Dirty Flag Lifecycle

The dirty flag tracks the state of each device's configuration relative to the orchestrator's desired state:

StateMeaning
SyncedThe device is running the latest configuration. No pending changes.
PendingChanges exist in the database that have not been pushed to the device.
ApplyingA batch has been sent and the orchestrator is waiting for confirmation.
FailedThe device could not apply the configuration, or the hash did not match.

Stale Configuration Recovery

When an edge reports a sequence number that is older than the orchestrator expects, it means the edge is running stale configuration. This can happen after a device reboot, network outage, or if a previous sync was lost.

The recovery process:

  1. The orchestrator detects the old sequence number in the confirmation message
  2. It waits 15 seconds to allow VPP to stabilize after a restart
  3. It re-pushes the latest batch configuration automatically

No manual intervention is required — stale configuration is self-healing.

Startup Config Request

When an edge agent starts up (after a reboot or container restart), it does not wait passively for configuration. Instead, it actively requests its configuration:

  1. The agent publishes a config request message
  2. The orchestrator receives it and pushes the latest batch configuration
  3. If the first request is not answered (e.g., the orchestrator is temporarily unreachable), the agent retries with exponential backoff

This ensures edges converge to the correct configuration as quickly as possible after any disruption.

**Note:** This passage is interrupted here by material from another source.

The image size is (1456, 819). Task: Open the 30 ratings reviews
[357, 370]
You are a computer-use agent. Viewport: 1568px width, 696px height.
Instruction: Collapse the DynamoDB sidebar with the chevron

Device-Specific Differences

MTGE (Multi-Tenant Gateway)

MTGEs manage configuration per tenant:

  • Each tenant's config is published to a separate MQTT topic: VSR/{serial}/batch/{tenantId}
  • Dirty flags are tracked per tenant, not per device — changing one tenant's config does not trigger a sync for other tenants
  • The agent applies configuration within the correct VRF context for each tenant

Connector

Connectors have a simplified pipeline:

  • Configuration state is embedded directly in the connectors database table (no separate state tracking table)
  • Only four command topics: wireguard, static, nat_config, acl_config
  • The agent uses Linux kernel networking instead of VPP — no etcd or Ligato layer
  • Configuration is persisted to a local JSON file on the connector

Troubleshooting

Sync shows "Failed"

  1. Check device connectivity — Is the device online and reporting heartbeats? An offline device cannot receive configuration.
  2. Review edge logs — The agent logs will show which specific handler or command failed and why.
  3. Hash mismatch — If the hash does not match, it usually means the agent could not apply one or more commands. Look for partial application in the logs.
  4. Retry — After investigating, click Sync Now to reattempt.

Sync stuck on "Applying"

The orchestrator is waiting for a confirmation that never arrived. Possible causes:

  • The MQTT connection was interrupted between the edge and broker
  • The agent crashed during application
  • The agent applied the config but the confirmation message was lost

In most cases, the next heartbeat or inform from the edge will reveal whether it is running the correct configuration. A manual sync retry will resolve the issue.

Edge running old configuration after reboot

This is normally handled automatically by the startup config request mechanism. If the edge still shows stale config:

  1. Verify the edge is connected to MQTT (check heartbeats in the monitoring dashboard)
  2. Trigger a manual sync from the edge detail page
  3. If the edge is not connecting to MQTT, check its certificates and network connectivity

Phase timeout during application

On dedicated edges, if a handler in the sync coordinator takes too long, the phase times out. Common causes:

  • VPP is still starting up and the Binary API is not yet available
  • etcd is temporarily unreachable
  • A handler is blocked waiting for an external resource

Check the agent logs for the specific phase and handler that timed out.